これらは全て契約書に明記されていることなので、法的には問題ありません。しかし、会員から最大限の利益を得ようとするクラブの姿勢に、僕は疑問を感じてしまったんです。**「結局、会員から金を取って、クラブの利益を最大化する」**という印象が拭えませんでした。
運営への不信感と決別
さらに、東サラの運営体制にも不信感を抱く出来事がいくつかありました。
- サーバーダウン: 募集開始時にサーバーがダウンし、アクセスできないことが多々ありました。
- 方針の二転三転: 「先着順にします」と言ったかと思えば、「やっぱりやめます」と方針を撤回するなど、運営が安定していないと感じました。
僕の勝手な想像ですが、裏側には「ITにちょっとかじったくらいの人がいるのかな?」と感じてしまうような、ちぐはぐな印象を受けました。一口馬主クラブはたくさんありますから、合わないクラブを無理して続ける必要はないと強く感じ、東サラを辞める決断をしました。
クラブ選びの真髄:あなたの「楽しさ」はどこにある?
僕が様々な一口馬主クラブを経験してきて、最終的に行き着いたのは、**「一口馬主は、あなたの楽しさ次第で、どのクラブを選ぶべきかが変わる」**ということです。
一口馬主は「儲からない」が前提
まず、大前提として知っておいてほしいのは、一口馬主は基本的に儲からない趣味だということです。これはどのクラブを選んだとしても、ほとんど変わりません。キャロットやサンデーのようなトップクラブでさえ、出資馬が活躍して利益が出るのは一部の幸運な会員だけです。
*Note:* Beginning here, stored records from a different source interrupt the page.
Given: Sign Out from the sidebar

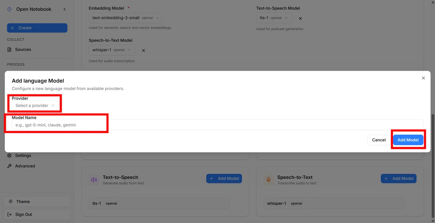Looking at the screenshot, I should click(x=37, y=214).
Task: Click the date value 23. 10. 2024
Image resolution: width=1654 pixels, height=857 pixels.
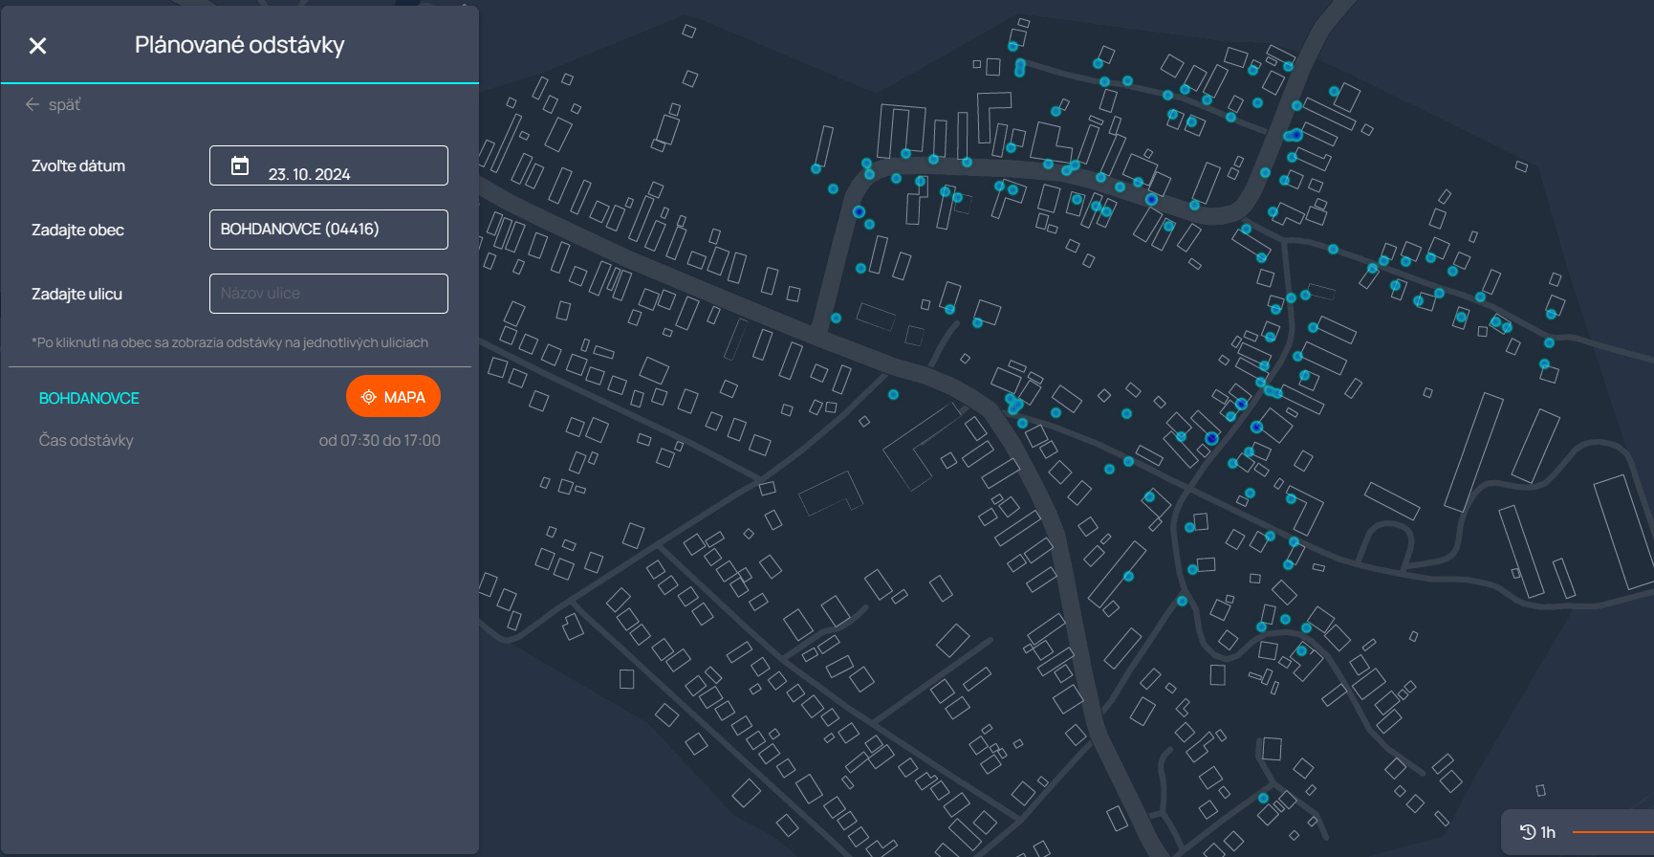Action: [309, 174]
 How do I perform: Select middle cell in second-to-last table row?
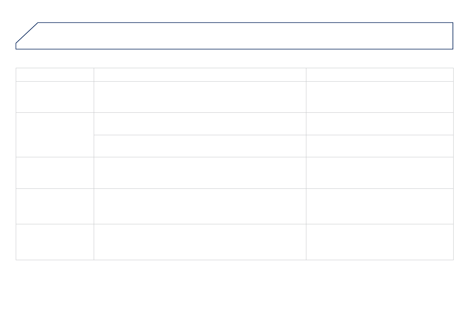tap(200, 207)
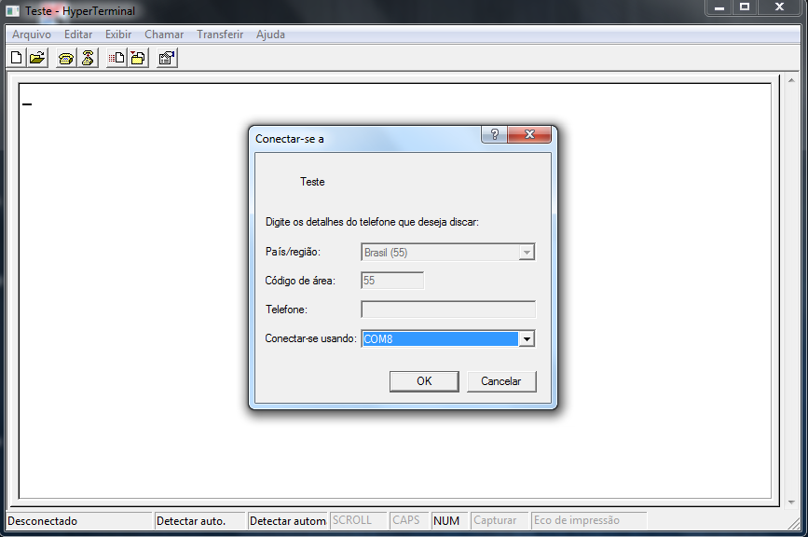The height and width of the screenshot is (537, 808).
Task: Click the Cancelar button
Action: tap(501, 381)
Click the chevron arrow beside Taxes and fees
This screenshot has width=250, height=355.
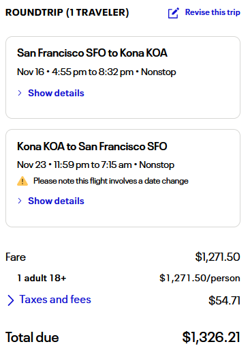[10, 300]
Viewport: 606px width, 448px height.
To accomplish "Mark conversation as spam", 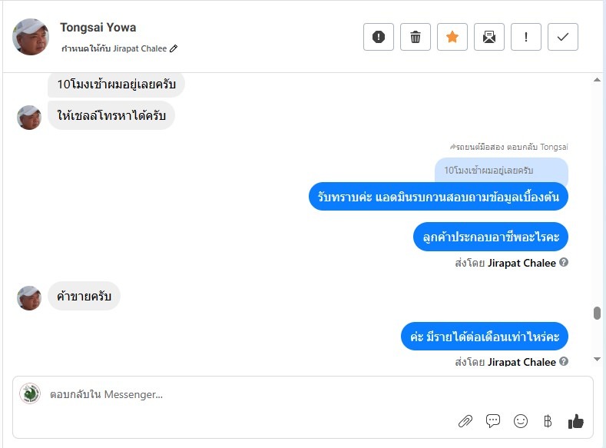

だからこそ、「儲け」を目的にするのではなく、**「何が楽しいのか」**という部分にフォーカスを当てることが重要なんです。
変わっていく「楽しさ」のフォーカス
僕の経験上、一口馬主を続けていくうちに、皆さんの「楽しさ」のフォーカスは必ず変わっていきます。
- 初期: 馬を持つ感動、レースに出走する喜び。
- 中期: 馬が勝つことへの期待、重賞を勝つことへの夢。
- 後期: 勝ち上がり率、回収率、そして「結局、勝たなきゃ面白くない」という現実。
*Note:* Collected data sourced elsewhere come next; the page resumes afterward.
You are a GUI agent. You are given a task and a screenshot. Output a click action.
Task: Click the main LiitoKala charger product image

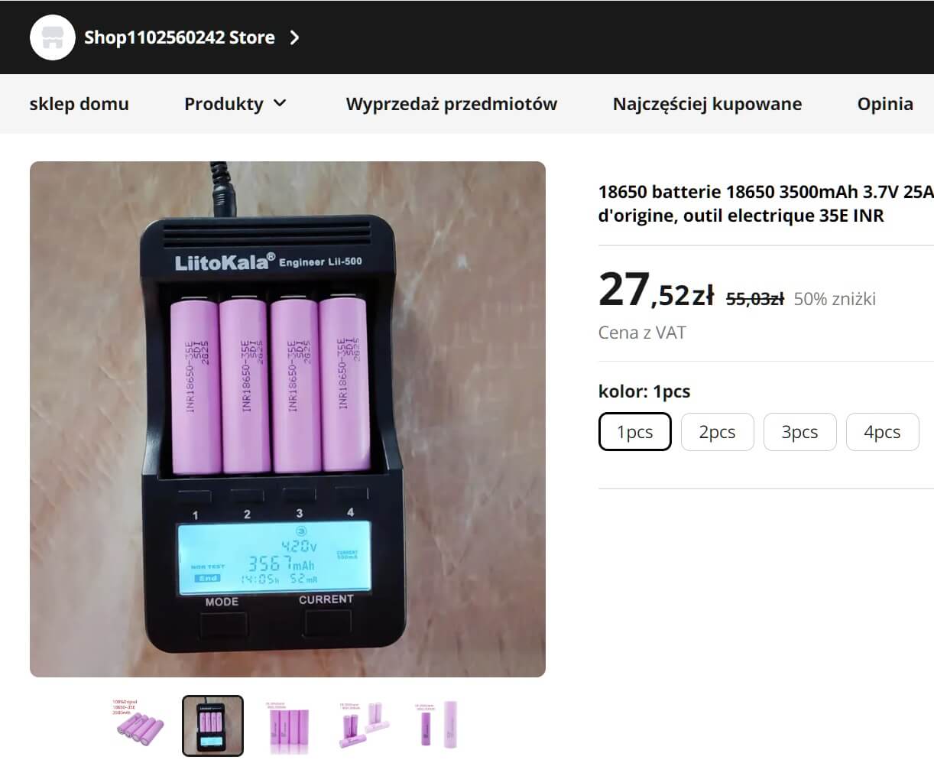coord(287,419)
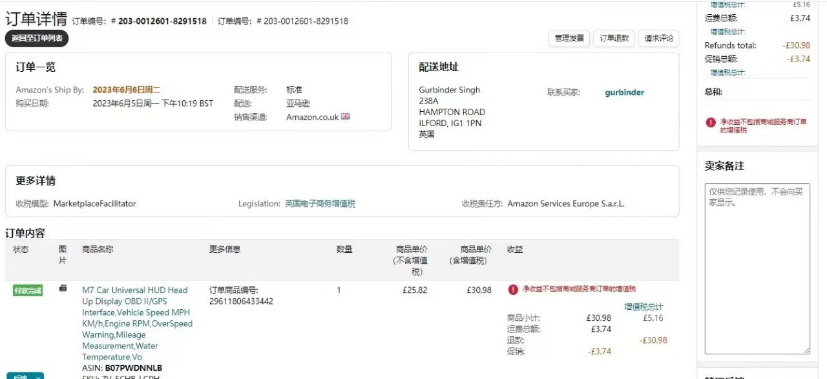Click the 订单退款 refund button
This screenshot has width=827, height=379.
click(x=614, y=38)
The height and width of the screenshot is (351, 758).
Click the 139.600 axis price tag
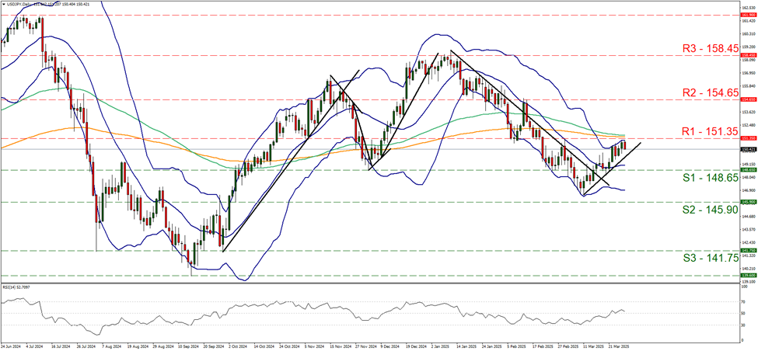(x=746, y=276)
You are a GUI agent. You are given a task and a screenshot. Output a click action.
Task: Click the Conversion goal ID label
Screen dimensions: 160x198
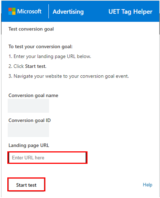tap(30, 120)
僕も最初は純粋に「馬が走る感動」を求めていました。でも、多くの馬に出資し、たくさんのレースを見ていくうちに、**「勝たなければ面白くない」**という気持ちが強くなっていったんです。これは、一口馬主を続けていれば、ほとんどの人が辿り着く心境だと思います。
結局、勝たなきゃ面白くない
僕の結論は、シンプルにこれです。もし「勝ちたい」という気持ちが強いのであれば、勝ち上がり率の高いクラブを選ぶべきです。そうなると、やはりサンデーサラブレッドクラブやキャロットクラブといったトップクラブが選択肢に入ってきます。
僕自身、たくさんの遠回りをしてきましたが、最終的にはこの結論に辿り着きました。もちろん、これらのクラブは入会するのも、良い馬に出資するのも非常に難しいです。しかし、そこを目指す価値は十分にあります。
もし今、あなたが一口馬主クラブ選びで迷っているなら、まずは**「自分は何が楽しいのか」「どこに喜びを感じるのか」**を明確にしてみてください。そして、その「楽しさ」のフォーカスが、今後どう変わっていくかということも想像してみると良いでしょう。
僕の経験が、皆さんの馬主ライフをより豊かにする一助となれば幸いです。
まとめ
今回は、僕がDMMバヌーシー、ノルマンディーオーナーズクラブ、そして東京サラブレッドクラブを経験し、そして辞めていった理由について正直にお話ししました。
- DMMバヌーシー: 「どうせ勝てない」前提からの卒業。僕自身の馬主としての目標が「勝利」にシフトしたため、ビジネスモデルの限界を感じて辞めました。
- ノルマンディーオーナーズクラブ: 会費の安さと僕の選馬眼との相性の良さから、完全に辞められずにいますが、クラブの方針と僕の投資戦略のズレから新規出資は停止しています。
- 東京サラブレッドクラブ: 勝率の低迷に加え、運営の「せこい」姿勢や不信感から、早々に決別しました。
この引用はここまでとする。